• **PROVIDED ENTRIES**
=======
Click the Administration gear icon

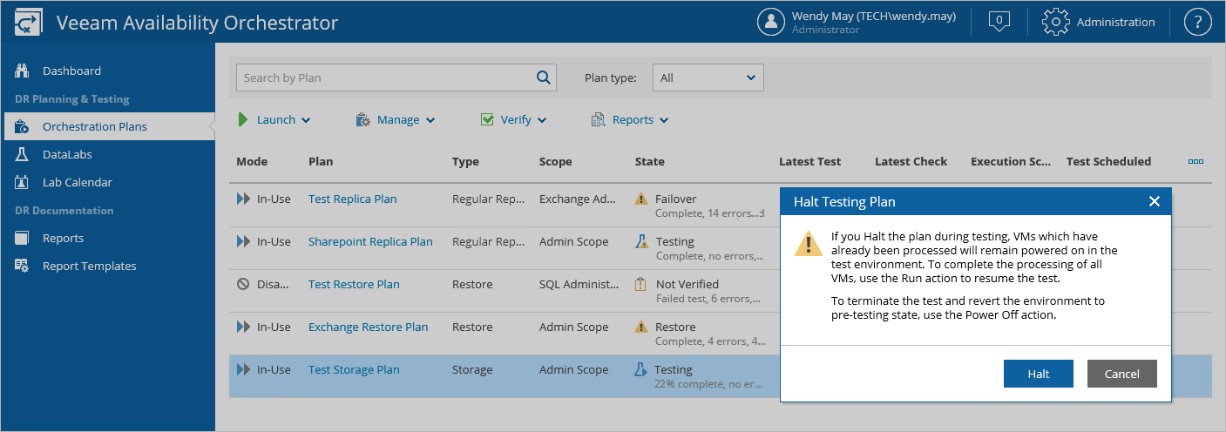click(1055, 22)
=======
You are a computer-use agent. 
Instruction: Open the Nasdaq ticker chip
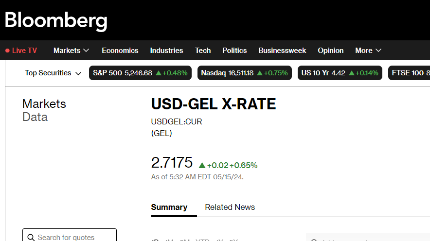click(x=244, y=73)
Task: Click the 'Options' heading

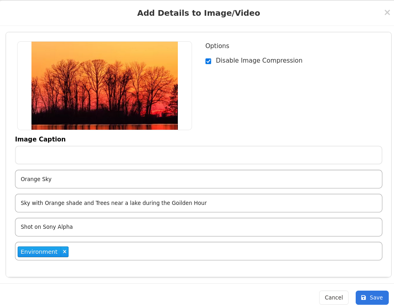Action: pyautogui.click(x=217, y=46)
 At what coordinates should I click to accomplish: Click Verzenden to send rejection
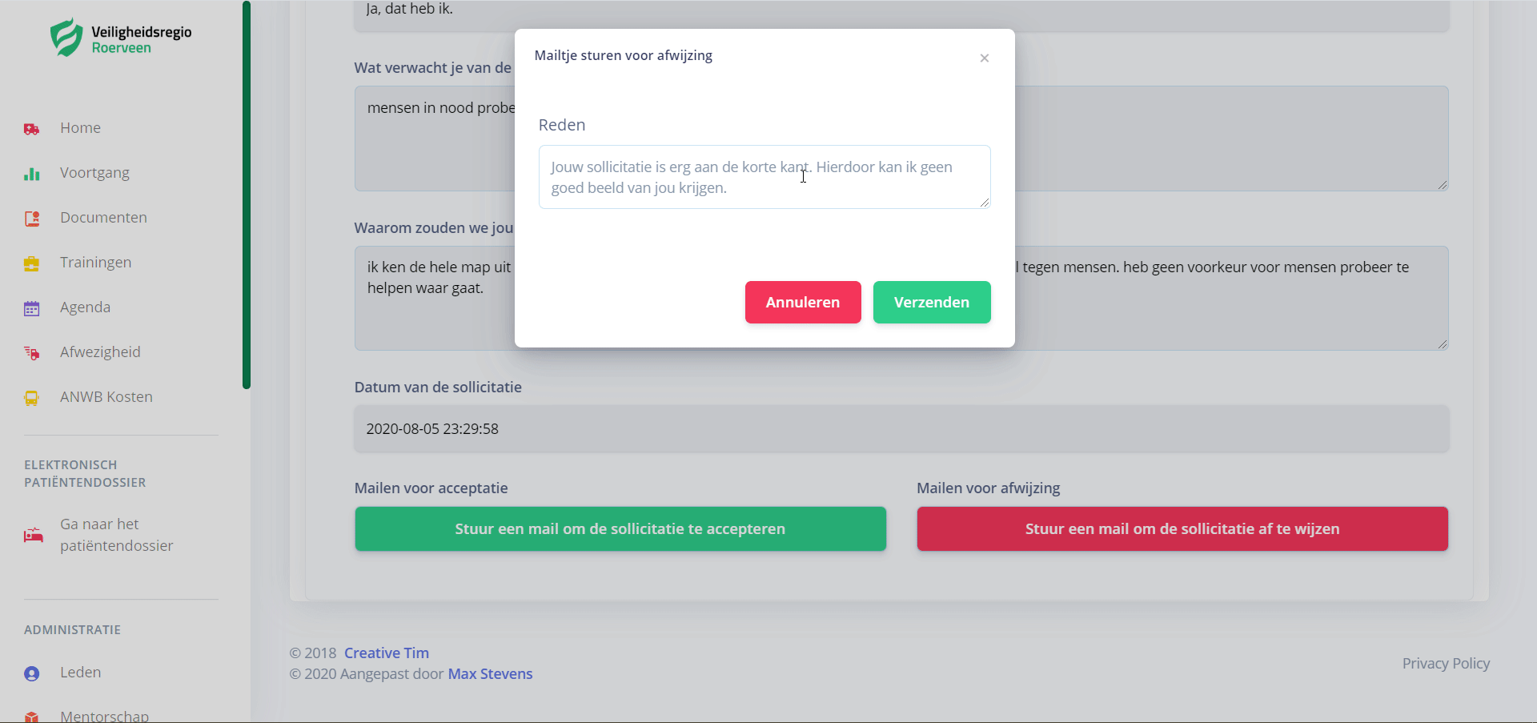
=======
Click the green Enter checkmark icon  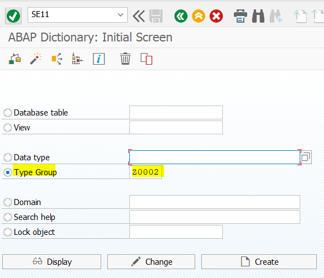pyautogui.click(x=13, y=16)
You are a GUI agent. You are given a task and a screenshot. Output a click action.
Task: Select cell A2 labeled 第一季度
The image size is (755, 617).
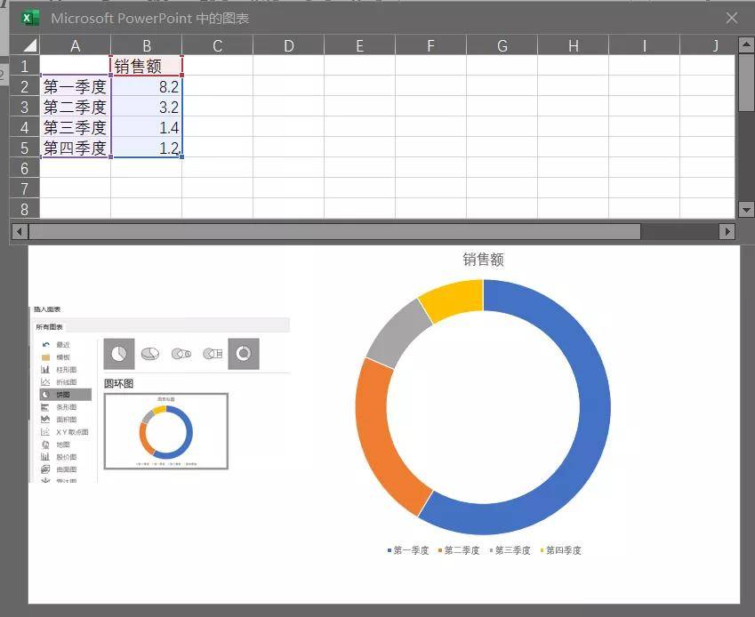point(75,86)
=======
• **TASK ITEM**
I need every line of the material that includes "agent", so please copy them out.

• **TASK SOLUTION**
You are a computer-use agent. 
You are a GUI agent. You are given a task and a screenshot. Output a click action.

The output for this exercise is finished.